* [STATED TASK] Format the entries below as a JSON array of strings, one string per line, leaving out blank lines.

* [AVAILABLE DATA]
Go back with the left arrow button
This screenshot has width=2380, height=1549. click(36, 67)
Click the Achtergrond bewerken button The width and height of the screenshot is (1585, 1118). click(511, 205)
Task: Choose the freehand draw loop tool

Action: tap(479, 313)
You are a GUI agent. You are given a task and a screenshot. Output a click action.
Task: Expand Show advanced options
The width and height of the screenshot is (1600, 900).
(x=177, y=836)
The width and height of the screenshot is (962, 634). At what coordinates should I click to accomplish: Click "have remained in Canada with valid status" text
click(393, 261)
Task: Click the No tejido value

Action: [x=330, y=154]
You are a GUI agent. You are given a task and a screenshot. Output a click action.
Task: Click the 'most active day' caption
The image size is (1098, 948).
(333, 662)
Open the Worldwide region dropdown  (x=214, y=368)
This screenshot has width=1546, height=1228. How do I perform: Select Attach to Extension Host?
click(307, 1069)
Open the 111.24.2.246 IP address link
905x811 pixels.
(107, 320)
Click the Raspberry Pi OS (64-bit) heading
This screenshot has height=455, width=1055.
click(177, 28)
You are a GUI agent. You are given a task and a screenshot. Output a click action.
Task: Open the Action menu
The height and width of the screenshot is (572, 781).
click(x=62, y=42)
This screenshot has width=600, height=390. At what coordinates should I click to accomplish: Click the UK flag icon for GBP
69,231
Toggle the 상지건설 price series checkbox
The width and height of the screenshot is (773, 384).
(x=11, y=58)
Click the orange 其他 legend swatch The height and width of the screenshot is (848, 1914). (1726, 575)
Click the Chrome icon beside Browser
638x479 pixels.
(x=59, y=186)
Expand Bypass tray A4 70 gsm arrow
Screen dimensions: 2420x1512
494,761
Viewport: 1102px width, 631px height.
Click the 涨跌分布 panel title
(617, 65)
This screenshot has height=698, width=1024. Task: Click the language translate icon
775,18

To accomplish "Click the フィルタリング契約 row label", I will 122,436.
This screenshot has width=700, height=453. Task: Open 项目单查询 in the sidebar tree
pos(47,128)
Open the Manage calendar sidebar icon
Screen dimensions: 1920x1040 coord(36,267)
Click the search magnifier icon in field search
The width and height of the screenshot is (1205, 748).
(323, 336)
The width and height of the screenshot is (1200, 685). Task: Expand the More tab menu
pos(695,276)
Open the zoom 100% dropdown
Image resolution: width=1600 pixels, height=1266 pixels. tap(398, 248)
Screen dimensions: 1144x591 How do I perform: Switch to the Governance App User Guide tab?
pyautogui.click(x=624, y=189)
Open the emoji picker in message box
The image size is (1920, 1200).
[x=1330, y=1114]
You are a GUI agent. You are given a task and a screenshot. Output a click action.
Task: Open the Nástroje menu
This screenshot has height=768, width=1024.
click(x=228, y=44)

* [ANSWER TO THIS EXERCISE]
[
  "Go back with the left arrow button",
  "This screenshot has width=2380, height=1549. click(36, 67)",
  "Click the Achtergrond bewerken button The width and height of the screenshot is (1585, 1118). click(511, 205)",
  "Task: Choose the freehand draw loop tool",
  "Action: tap(479, 313)",
  "You are a GUI agent. You are given a task and a screenshot. Output a click action.",
  "Task: Expand Show advanced options",
  "The width and height of the screenshot is (1600, 900).",
  "(x=177, y=836)",
  "The width and height of the screenshot is (962, 634). At what coordinates should I click to accomplish: Click \"have remained in Canada with valid status\" text",
  "click(393, 261)",
  "Task: Click the No tejido value",
  "Action: [x=330, y=154]",
  "You are a GUI agent. You are given a task and a screenshot. Output a click action.",
  "Task: Click the 'most active day' caption",
  "The image size is (1098, 948).",
  "(333, 662)",
  "Open the Worldwide region dropdown  (x=214, y=368)",
  "This screenshot has width=1546, height=1228. How do I perform: Select Attach to Extension Host?",
  "click(307, 1069)",
  "Open the 111.24.2.246 IP address link",
  "905x811 pixels.",
  "(107, 320)",
  "Click the Raspberry Pi OS (64-bit) heading",
  "This screenshot has height=455, width=1055.",
  "click(177, 28)",
  "You are a GUI agent. You are given a task and a screenshot. Output a click action.",
  "Task: Open the Action menu",
  "The height and width of the screenshot is (572, 781).",
  "click(x=62, y=42)",
  "This screenshot has width=600, height=390. At what coordinates should I click to accomplish: Click the UK flag icon for GBP",
  "69,231",
  "Toggle the 상지건설 price series checkbox",
  "The width and height of the screenshot is (773, 384).",
  "(x=11, y=58)",
  "Click the orange 其他 legend swatch The height and width of the screenshot is (848, 1914). (1726, 575)",
  "Click the Chrome icon beside Browser",
  "638x479 pixels.",
  "(x=59, y=186)",
  "Expand Bypass tray A4 70 gsm arrow",
  "Screen dimensions: 2420x1512",
  "494,761",
  "Viewport: 1102px width, 631px height.",
  "Click the 涨跌分布 panel title",
  "(617, 65)",
  "This screenshot has height=698, width=1024. Task: Click the language translate icon",
  "775,18",
  "To accomplish \"Click the フィルタリング契約 row label\", I will 122,436.",
  "This screenshot has width=700, height=453. Task: Open 项目单查询 in the sidebar tree",
  "pos(47,128)",
  "Open the Manage calendar sidebar icon",
  "Screen dimensions: 1920x1040 coord(36,267)",
  "Click the search magnifier icon in field search",
  "The width and height of the screenshot is (1205, 748).",
  "(323, 336)",
  "The width and height of the screenshot is (1200, 685). Task: Expand the More tab menu",
  "pos(695,276)",
  "Open the zoom 100% dropdown",
  "Image resolution: width=1600 pixels, height=1266 pixels. tap(398, 248)",
  "Screen dimensions: 1144x591 How do I perform: Switch to the Governance App User Guide tab?",
  "pyautogui.click(x=624, y=189)",
  "Open the emoji picker in message box",
  "The image size is (1920, 1200).",
  "[x=1330, y=1114]",
  "You are a GUI agent. You are given a task and a screenshot. Output a click action.",
  "Task: Open the Nástroje menu",
  "This screenshot has height=768, width=1024.",
  "click(x=228, y=44)"
]